* Activity *
Please copy out every line in the entries that includes the word "computer".

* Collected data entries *
____________________

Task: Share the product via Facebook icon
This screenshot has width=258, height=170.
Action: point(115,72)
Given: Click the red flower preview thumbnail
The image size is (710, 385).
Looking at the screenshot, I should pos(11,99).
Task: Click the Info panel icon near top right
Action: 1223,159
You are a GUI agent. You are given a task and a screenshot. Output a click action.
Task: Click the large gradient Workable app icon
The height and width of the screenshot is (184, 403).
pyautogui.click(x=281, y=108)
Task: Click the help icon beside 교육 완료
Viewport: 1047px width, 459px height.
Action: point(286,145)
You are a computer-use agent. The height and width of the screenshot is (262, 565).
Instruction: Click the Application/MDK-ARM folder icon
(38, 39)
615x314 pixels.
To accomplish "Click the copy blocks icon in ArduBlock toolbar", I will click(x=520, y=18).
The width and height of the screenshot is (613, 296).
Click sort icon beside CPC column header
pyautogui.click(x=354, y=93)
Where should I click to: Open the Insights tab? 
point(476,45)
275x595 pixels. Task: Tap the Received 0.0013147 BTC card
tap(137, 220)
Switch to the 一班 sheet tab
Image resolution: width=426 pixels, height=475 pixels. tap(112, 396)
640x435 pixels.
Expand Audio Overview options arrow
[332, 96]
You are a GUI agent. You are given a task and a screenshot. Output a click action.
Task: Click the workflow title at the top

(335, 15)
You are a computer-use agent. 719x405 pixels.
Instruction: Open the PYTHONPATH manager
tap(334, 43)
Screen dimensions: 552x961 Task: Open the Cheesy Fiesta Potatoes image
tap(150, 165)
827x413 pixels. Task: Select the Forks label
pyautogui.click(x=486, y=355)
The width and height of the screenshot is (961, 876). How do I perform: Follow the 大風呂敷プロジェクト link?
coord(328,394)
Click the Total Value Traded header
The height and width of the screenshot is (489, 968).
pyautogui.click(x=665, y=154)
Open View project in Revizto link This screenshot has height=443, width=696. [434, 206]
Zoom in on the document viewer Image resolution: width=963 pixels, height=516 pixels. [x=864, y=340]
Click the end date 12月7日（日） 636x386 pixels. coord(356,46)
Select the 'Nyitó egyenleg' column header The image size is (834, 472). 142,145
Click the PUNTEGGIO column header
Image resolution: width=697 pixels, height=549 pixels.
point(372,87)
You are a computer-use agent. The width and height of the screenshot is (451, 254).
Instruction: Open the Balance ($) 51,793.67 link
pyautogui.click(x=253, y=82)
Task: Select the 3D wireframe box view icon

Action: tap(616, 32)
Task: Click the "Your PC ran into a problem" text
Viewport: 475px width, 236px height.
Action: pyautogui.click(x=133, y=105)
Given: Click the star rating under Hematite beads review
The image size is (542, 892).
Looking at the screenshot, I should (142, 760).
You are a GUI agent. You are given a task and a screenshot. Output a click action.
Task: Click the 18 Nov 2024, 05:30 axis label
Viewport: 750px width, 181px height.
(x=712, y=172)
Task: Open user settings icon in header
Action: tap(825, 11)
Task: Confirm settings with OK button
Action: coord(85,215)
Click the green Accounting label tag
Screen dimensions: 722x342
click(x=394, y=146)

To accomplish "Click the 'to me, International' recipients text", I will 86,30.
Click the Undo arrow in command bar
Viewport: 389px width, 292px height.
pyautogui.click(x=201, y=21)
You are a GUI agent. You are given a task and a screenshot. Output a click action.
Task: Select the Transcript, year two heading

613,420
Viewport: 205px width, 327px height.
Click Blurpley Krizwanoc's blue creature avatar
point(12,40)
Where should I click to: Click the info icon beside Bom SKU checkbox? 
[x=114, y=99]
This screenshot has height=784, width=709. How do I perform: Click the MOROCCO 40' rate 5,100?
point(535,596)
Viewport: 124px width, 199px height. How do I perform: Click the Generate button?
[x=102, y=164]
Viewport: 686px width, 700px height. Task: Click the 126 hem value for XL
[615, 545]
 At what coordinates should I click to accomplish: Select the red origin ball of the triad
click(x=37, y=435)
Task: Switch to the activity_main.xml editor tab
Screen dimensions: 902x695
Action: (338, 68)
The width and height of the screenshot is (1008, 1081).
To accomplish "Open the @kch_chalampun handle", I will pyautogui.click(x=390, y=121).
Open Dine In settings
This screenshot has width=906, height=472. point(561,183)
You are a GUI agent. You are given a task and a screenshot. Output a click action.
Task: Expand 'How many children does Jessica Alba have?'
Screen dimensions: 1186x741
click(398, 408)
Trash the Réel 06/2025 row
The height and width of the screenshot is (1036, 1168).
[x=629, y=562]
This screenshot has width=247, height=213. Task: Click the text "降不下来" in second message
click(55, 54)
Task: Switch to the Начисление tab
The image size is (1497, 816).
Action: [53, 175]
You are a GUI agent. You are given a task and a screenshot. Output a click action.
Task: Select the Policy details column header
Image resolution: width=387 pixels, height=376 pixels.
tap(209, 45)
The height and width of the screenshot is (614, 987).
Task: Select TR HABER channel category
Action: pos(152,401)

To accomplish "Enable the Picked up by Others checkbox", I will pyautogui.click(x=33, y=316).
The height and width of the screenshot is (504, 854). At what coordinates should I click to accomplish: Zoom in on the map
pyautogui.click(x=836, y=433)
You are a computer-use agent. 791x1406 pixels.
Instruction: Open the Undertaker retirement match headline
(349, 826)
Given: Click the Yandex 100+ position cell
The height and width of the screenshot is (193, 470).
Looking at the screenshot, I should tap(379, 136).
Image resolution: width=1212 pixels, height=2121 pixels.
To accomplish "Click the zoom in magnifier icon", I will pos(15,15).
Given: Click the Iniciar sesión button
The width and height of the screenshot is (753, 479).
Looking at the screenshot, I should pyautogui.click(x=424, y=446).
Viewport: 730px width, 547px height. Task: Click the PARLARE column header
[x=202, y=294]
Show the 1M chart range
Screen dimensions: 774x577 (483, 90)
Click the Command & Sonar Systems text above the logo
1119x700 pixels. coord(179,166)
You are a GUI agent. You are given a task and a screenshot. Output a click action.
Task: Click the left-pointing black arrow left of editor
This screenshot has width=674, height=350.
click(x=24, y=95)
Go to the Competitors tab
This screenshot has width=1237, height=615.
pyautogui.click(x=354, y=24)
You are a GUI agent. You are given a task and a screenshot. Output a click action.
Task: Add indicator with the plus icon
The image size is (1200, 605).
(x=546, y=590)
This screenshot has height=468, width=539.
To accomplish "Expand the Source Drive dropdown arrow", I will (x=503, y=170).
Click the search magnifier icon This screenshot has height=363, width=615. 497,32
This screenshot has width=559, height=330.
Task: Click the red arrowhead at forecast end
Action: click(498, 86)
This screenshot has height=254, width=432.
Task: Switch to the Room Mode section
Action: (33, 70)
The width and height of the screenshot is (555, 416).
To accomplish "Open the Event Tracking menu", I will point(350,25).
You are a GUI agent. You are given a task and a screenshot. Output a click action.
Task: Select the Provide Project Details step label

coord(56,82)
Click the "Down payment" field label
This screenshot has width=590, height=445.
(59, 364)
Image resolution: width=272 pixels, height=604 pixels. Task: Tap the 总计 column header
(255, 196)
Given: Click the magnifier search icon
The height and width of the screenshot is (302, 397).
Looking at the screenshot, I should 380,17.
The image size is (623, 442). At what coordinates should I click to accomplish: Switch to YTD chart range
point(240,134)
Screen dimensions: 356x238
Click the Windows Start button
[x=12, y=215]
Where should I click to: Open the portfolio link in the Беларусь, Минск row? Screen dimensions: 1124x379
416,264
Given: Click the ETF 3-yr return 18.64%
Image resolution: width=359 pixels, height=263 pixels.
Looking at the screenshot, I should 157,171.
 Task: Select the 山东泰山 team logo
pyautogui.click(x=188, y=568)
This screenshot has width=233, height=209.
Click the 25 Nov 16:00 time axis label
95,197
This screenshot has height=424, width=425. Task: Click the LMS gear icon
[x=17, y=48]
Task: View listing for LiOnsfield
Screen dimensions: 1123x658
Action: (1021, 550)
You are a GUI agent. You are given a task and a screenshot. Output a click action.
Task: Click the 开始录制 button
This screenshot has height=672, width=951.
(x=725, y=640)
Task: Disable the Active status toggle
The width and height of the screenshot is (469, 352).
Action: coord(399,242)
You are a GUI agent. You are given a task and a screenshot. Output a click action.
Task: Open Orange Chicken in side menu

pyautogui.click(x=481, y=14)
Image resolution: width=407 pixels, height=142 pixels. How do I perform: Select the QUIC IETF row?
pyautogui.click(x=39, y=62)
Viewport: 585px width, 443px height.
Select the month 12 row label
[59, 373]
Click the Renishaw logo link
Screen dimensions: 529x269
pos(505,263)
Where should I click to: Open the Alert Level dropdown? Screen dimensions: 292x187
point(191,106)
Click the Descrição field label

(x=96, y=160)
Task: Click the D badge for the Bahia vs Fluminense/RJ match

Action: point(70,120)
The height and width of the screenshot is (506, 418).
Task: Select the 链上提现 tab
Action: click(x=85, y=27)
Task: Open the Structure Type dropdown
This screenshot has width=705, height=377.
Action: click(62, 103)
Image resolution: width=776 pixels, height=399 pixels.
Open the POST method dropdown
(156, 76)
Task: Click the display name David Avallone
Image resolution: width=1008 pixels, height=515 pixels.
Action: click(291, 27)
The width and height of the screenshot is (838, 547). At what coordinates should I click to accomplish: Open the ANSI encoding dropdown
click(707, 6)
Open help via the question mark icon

____________________

* The answer *
You are a computer-use agent. The height and width of the screenshot is (262, 565).
You are a computer-use agent. 719x405 pixels.
You are a computer-use agent. The width and height of the screenshot is (451, 254).
You are a computer-use agent. 791x1406 pixels.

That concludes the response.